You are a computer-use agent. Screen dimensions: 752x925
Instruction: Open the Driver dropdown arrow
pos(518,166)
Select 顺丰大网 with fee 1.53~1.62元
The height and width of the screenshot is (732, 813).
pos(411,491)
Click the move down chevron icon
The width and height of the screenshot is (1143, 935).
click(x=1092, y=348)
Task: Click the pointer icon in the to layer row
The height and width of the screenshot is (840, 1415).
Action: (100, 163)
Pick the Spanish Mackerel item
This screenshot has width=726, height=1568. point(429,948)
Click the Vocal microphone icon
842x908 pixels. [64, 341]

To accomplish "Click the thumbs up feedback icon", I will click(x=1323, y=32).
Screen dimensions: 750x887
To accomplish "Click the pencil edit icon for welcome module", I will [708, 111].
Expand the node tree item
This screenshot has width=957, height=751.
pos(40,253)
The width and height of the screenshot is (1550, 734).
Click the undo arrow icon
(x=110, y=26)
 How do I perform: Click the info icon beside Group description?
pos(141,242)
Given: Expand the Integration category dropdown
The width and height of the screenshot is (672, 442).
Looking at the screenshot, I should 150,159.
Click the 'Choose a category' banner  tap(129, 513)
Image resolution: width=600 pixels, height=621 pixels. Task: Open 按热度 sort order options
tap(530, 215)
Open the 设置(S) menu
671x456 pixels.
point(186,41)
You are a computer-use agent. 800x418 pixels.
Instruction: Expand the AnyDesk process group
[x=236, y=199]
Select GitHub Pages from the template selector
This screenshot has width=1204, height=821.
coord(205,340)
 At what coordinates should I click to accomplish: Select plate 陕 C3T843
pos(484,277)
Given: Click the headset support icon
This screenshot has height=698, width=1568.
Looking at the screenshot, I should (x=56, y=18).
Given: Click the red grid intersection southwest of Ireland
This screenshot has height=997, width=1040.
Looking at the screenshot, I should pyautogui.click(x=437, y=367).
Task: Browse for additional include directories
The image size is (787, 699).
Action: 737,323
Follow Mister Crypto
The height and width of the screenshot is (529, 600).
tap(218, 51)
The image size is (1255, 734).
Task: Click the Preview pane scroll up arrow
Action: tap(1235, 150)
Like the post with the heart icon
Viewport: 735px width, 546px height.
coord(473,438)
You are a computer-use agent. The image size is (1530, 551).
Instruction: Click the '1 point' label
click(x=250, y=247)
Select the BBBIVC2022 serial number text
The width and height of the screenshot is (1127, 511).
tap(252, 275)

=======

◆ THE TASK
In your answer, repeat each line of the material word for word.

◆ SOLUTION
You are a computer-use agent. Screen dimensions: 752x925
Instruction: Open the Driver dropdown arrow
pos(518,166)
Select 顺丰大网 with fee 1.53~1.62元
The height and width of the screenshot is (732, 813).
pos(411,491)
Click the move down chevron icon
The width and height of the screenshot is (1143, 935).
click(x=1092, y=348)
Task: Click the pointer icon in the to layer row
The height and width of the screenshot is (840, 1415).
Action: (100, 163)
Pick the Spanish Mackerel item
This screenshot has width=726, height=1568. point(429,948)
Click the Vocal microphone icon
842x908 pixels. [64, 341]

To accomplish "Click the thumbs up feedback icon", I will click(x=1323, y=32).
Screen dimensions: 750x887
To accomplish "Click the pencil edit icon for welcome module", I will [708, 111].
Expand the node tree item
This screenshot has width=957, height=751.
pos(40,253)
The width and height of the screenshot is (1550, 734).
Click the undo arrow icon
(x=110, y=26)
 How do I perform: Click the info icon beside Group description?
pos(141,242)
Given: Expand the Integration category dropdown
The width and height of the screenshot is (672, 442).
Looking at the screenshot, I should 150,159.
Click the 'Choose a category' banner  tap(129, 513)
Image resolution: width=600 pixels, height=621 pixels. Task: Open 按热度 sort order options
tap(530, 215)
Open the 设置(S) menu
671x456 pixels.
point(186,41)
You are a computer-use agent. 800x418 pixels.
Instruction: Expand the AnyDesk process group
[x=236, y=199]
Select GitHub Pages from the template selector
This screenshot has width=1204, height=821.
coord(205,340)
 At what coordinates should I click to accomplish: Select plate 陕 C3T843
pos(484,277)
Given: Click the headset support icon
This screenshot has height=698, width=1568.
Looking at the screenshot, I should (x=56, y=18).
Given: Click the red grid intersection southwest of Ireland
This screenshot has height=997, width=1040.
Looking at the screenshot, I should pyautogui.click(x=437, y=367).
Task: Browse for additional include directories
The image size is (787, 699).
Action: 737,323
Follow Mister Crypto
The height and width of the screenshot is (529, 600).
tap(218, 51)
The image size is (1255, 734).
Task: Click the Preview pane scroll up arrow
Action: tap(1235, 150)
Like the post with the heart icon
Viewport: 735px width, 546px height.
coord(473,438)
You are a computer-use agent. The image size is (1530, 551).
Instruction: Click the '1 point' label
click(x=250, y=247)
Select the BBBIVC2022 serial number text
The width and height of the screenshot is (1127, 511).
tap(252, 275)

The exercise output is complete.